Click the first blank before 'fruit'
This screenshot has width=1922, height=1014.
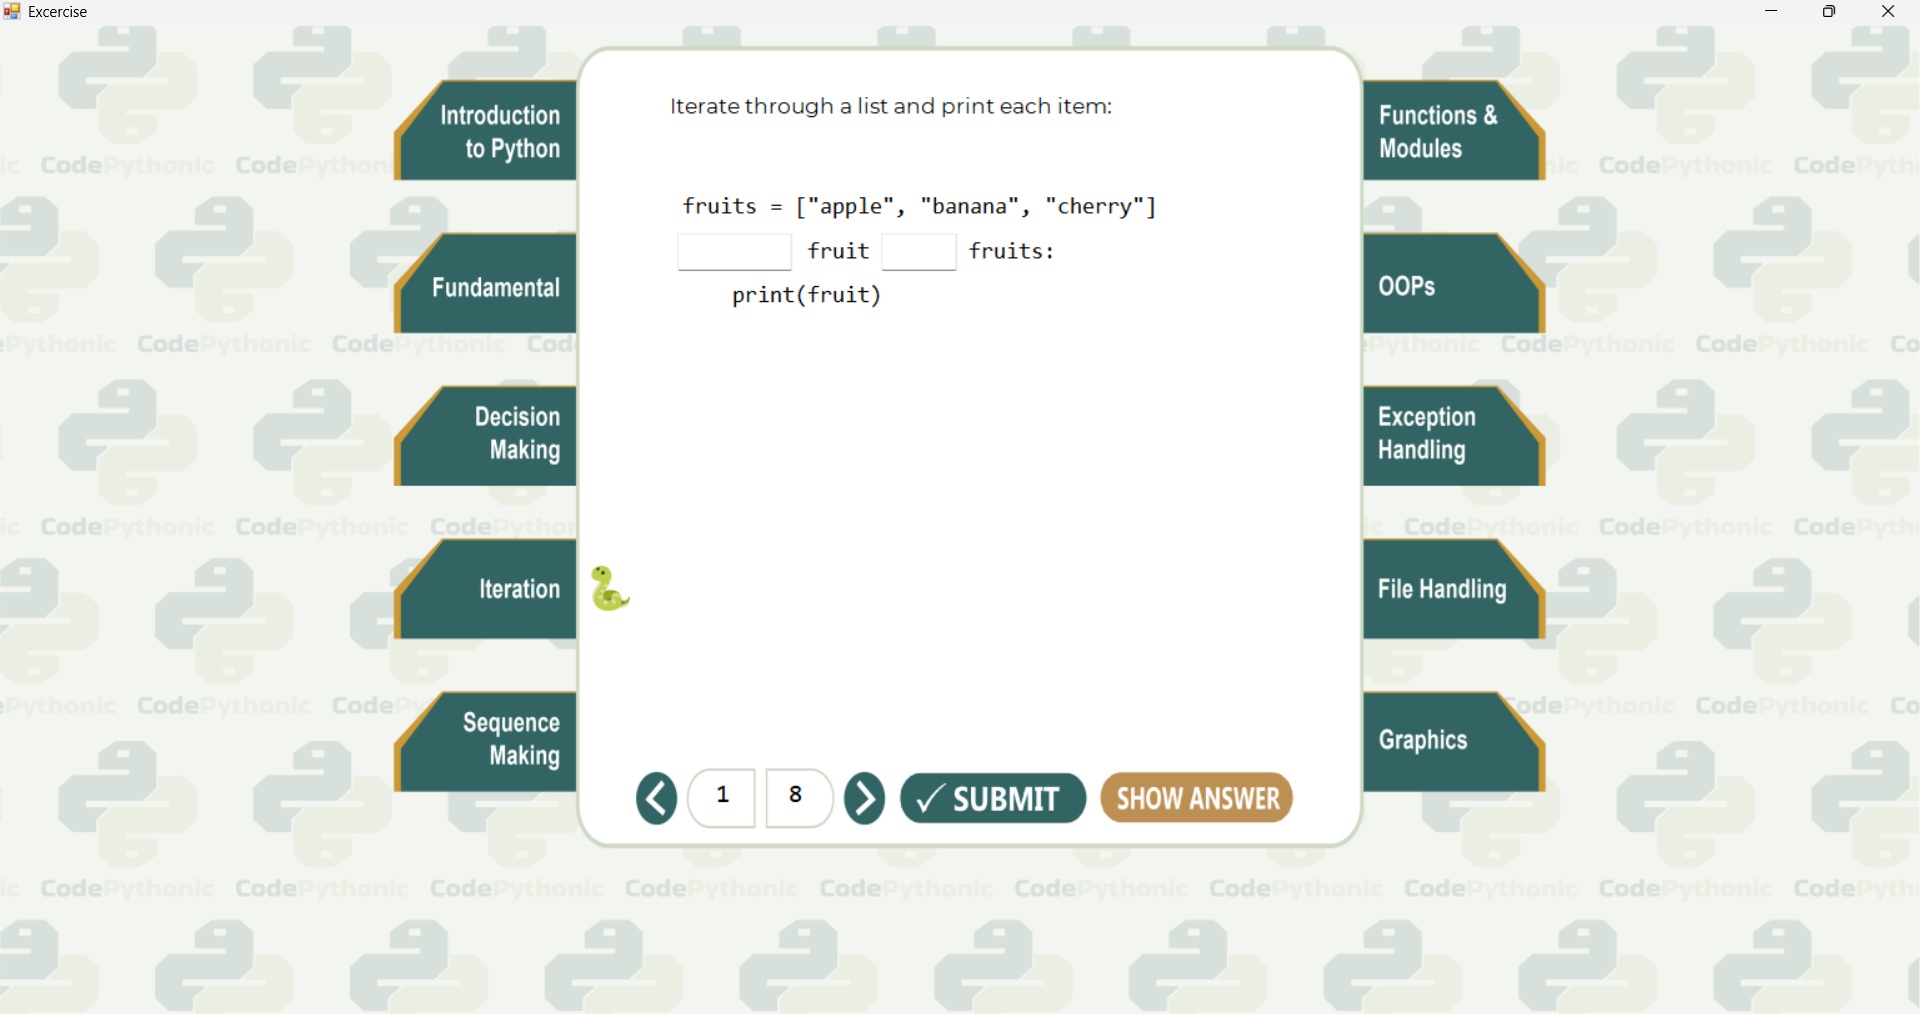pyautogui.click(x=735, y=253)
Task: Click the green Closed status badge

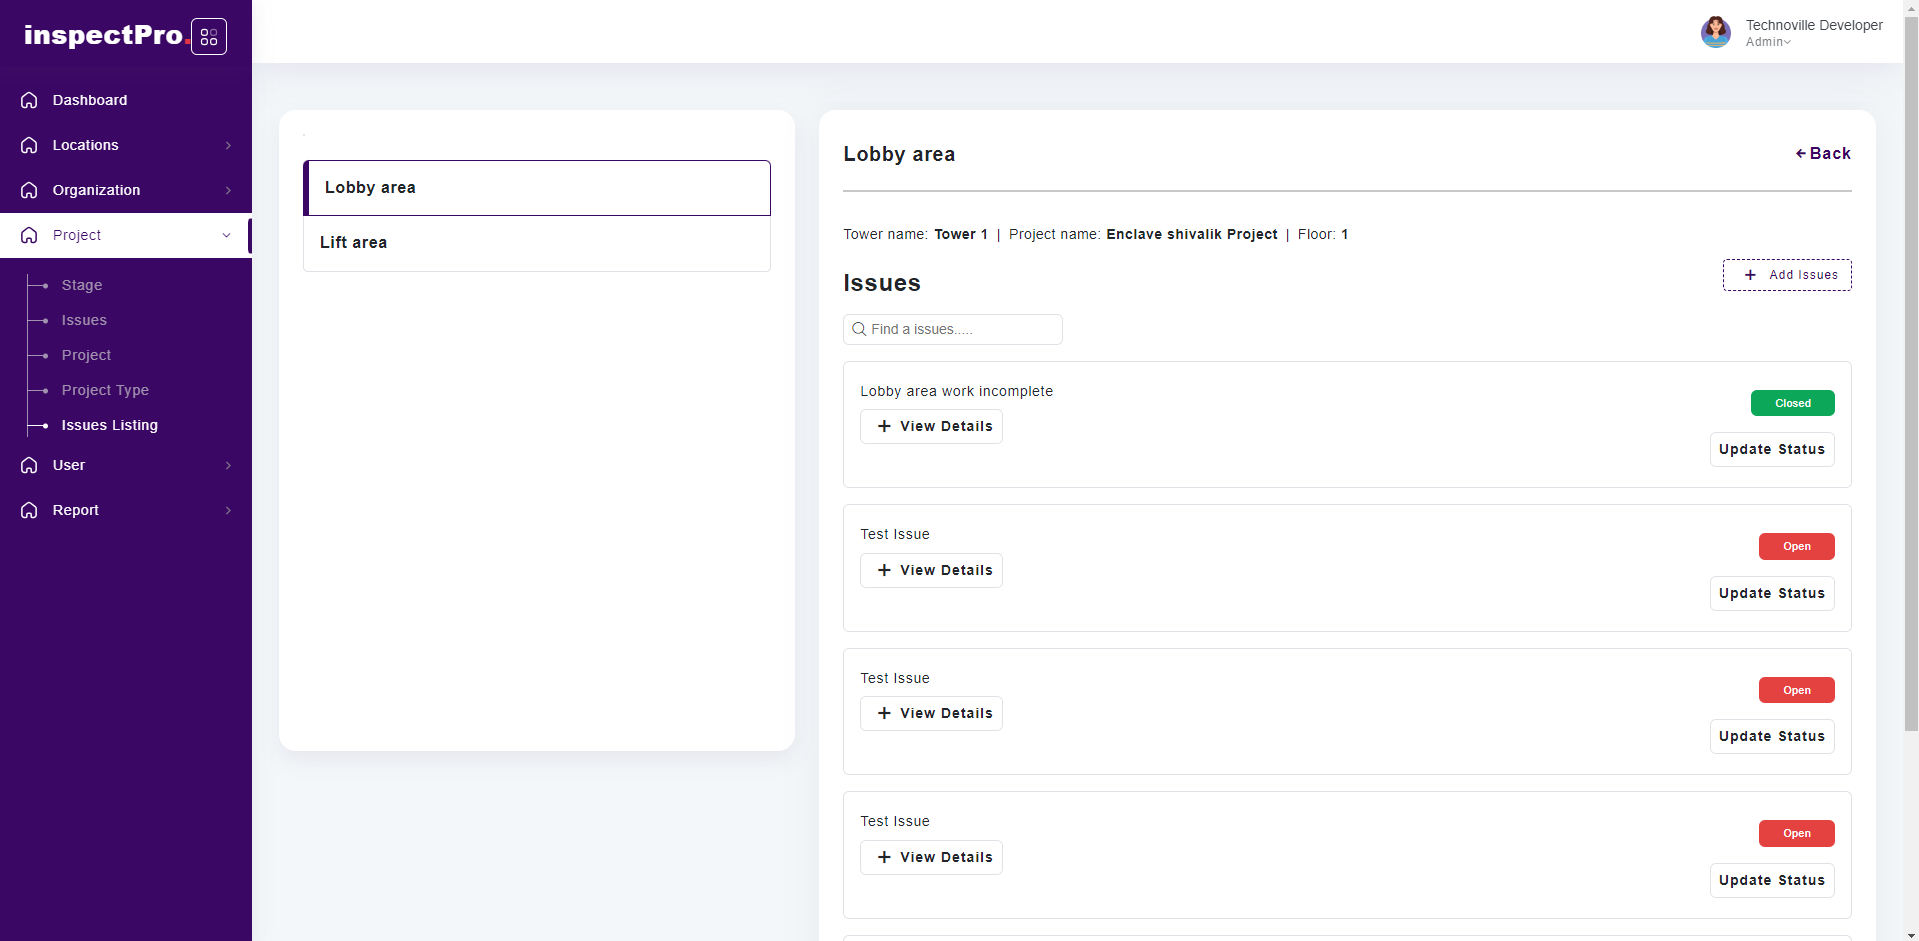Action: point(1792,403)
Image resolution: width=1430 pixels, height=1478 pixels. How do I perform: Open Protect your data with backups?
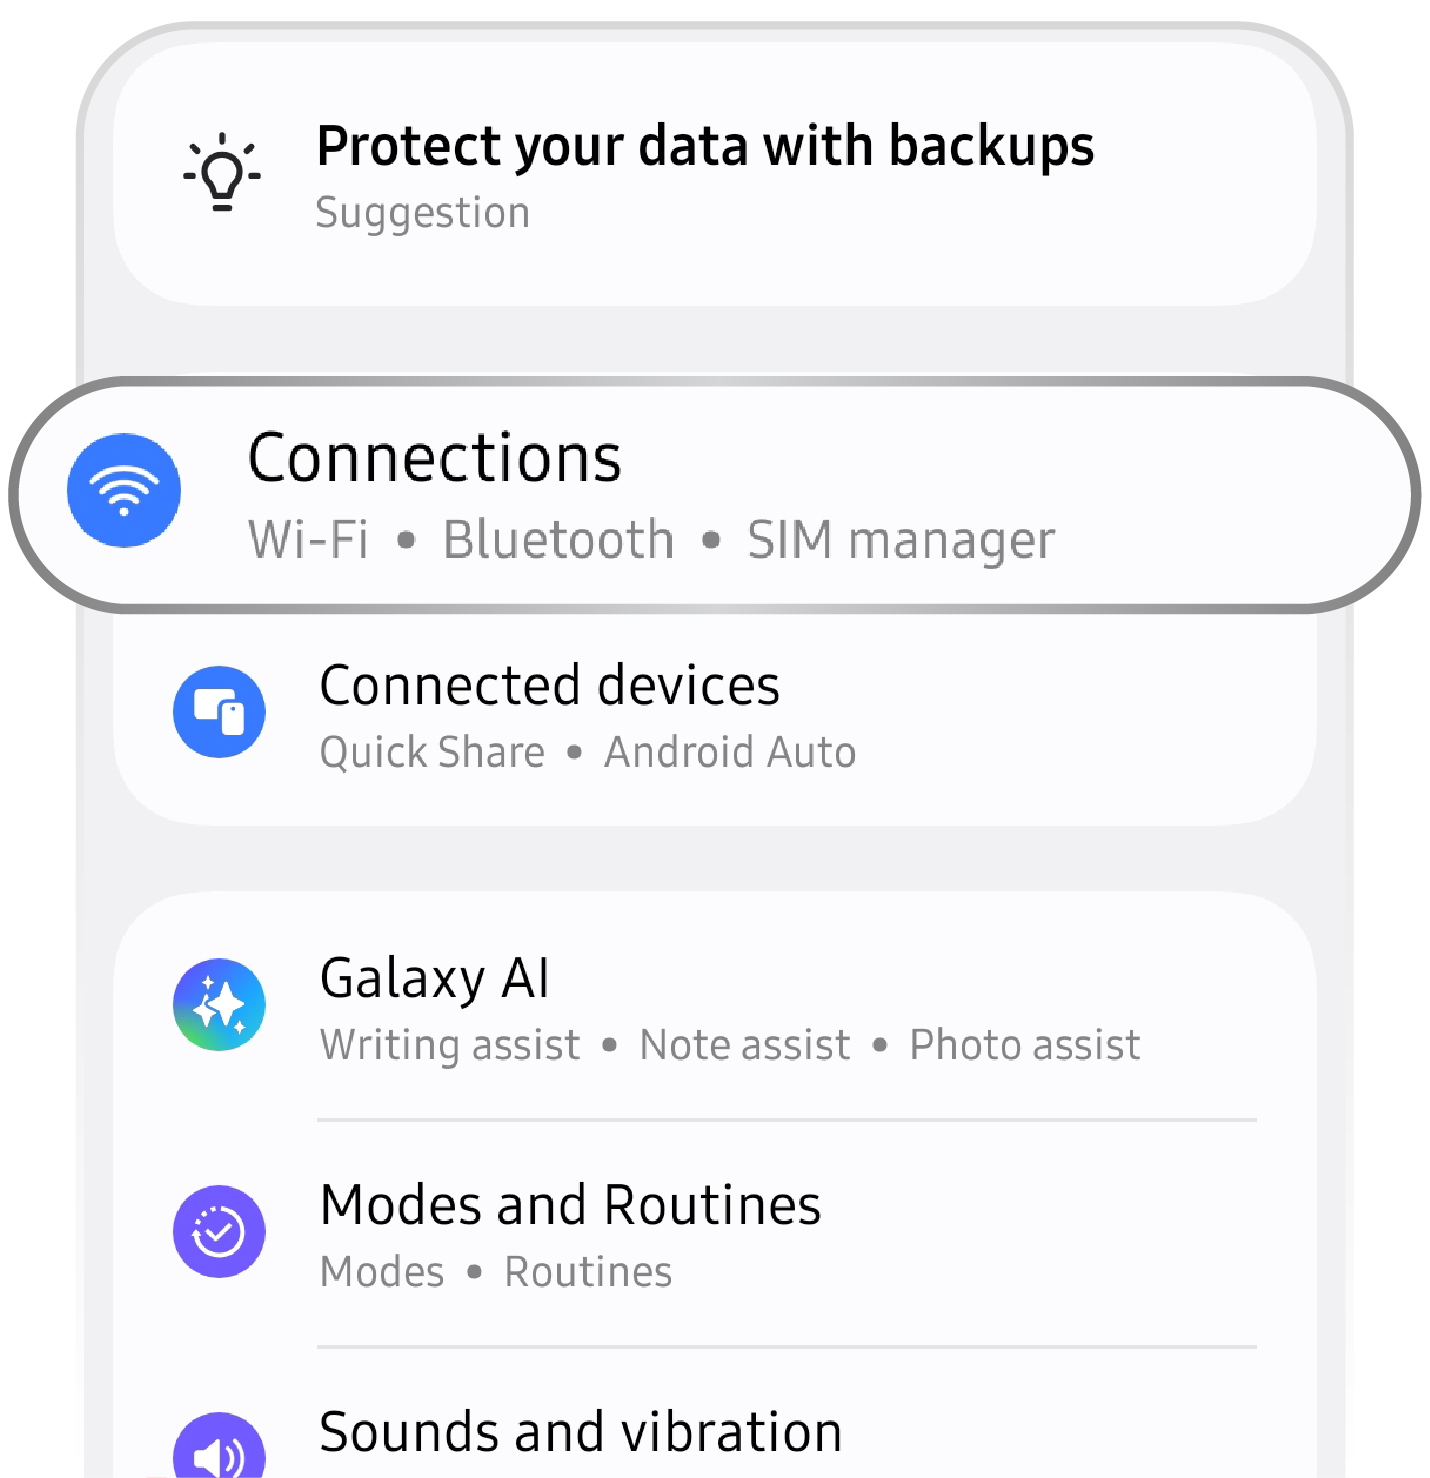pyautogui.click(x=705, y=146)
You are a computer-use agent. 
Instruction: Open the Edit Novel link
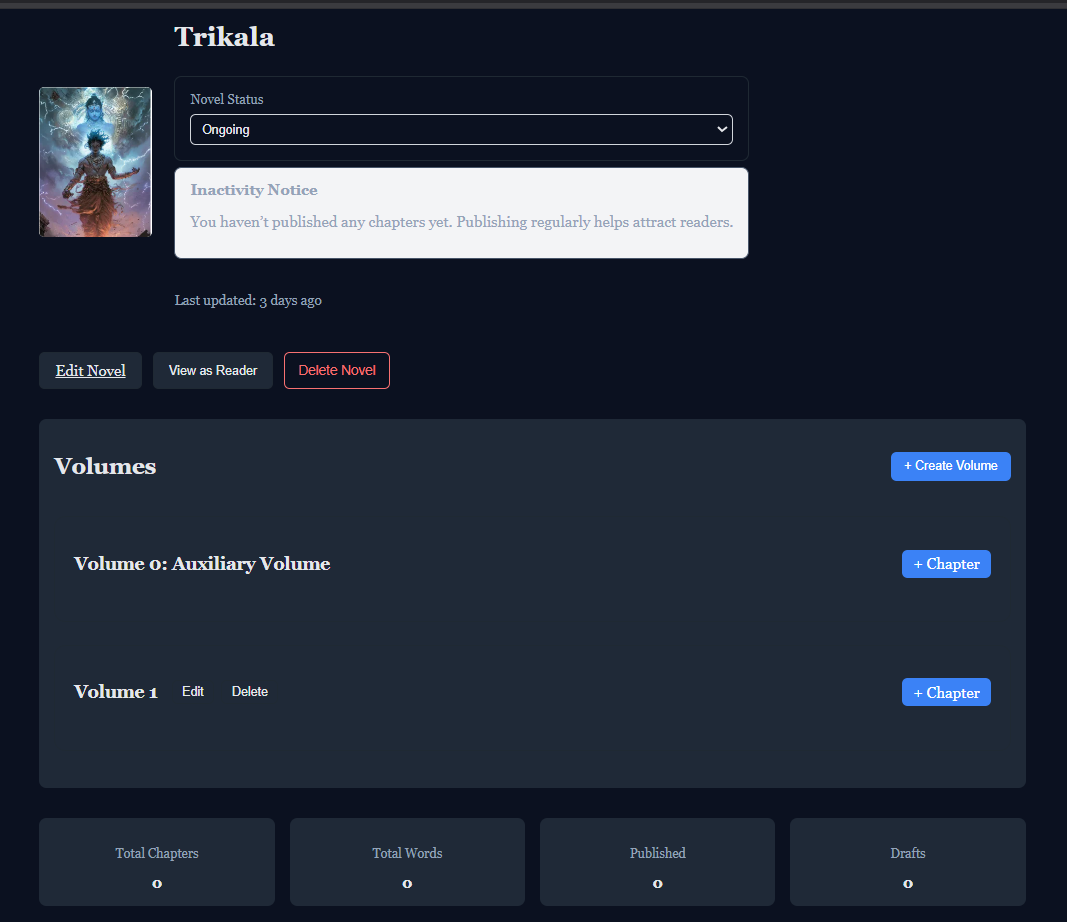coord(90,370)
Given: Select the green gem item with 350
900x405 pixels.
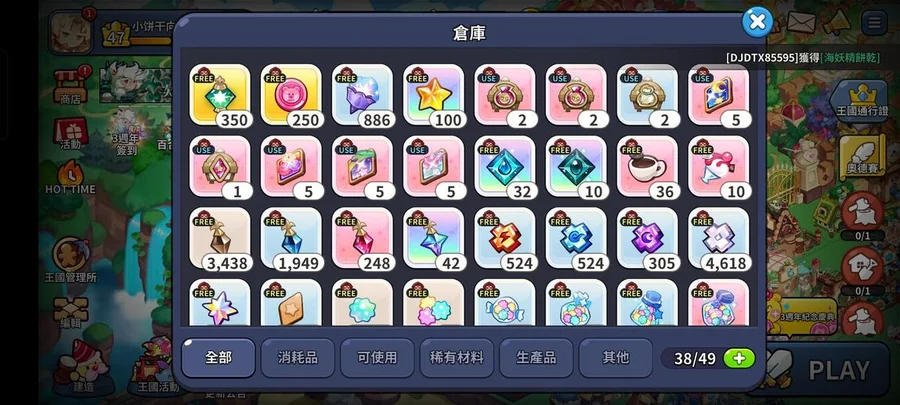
○ ○ ○ ○ ○ ○ ○
Exercise details -
Pictures aside, reproduce all of the data exactly.

Task answer -
Click the first blank before 'fruit'
This screenshot has width=1922, height=1014.
pyautogui.click(x=735, y=253)
Task: Click the green Closed status badge

Action: point(1792,403)
Image resolution: width=1430 pixels, height=1478 pixels. How do I perform: Open Protect your data with backups?
pyautogui.click(x=705, y=146)
You are a computer-use agent. 
Instruction: Open the Edit Novel link
coord(90,370)
Given: Select the green gem item with 350
900x405 pixels.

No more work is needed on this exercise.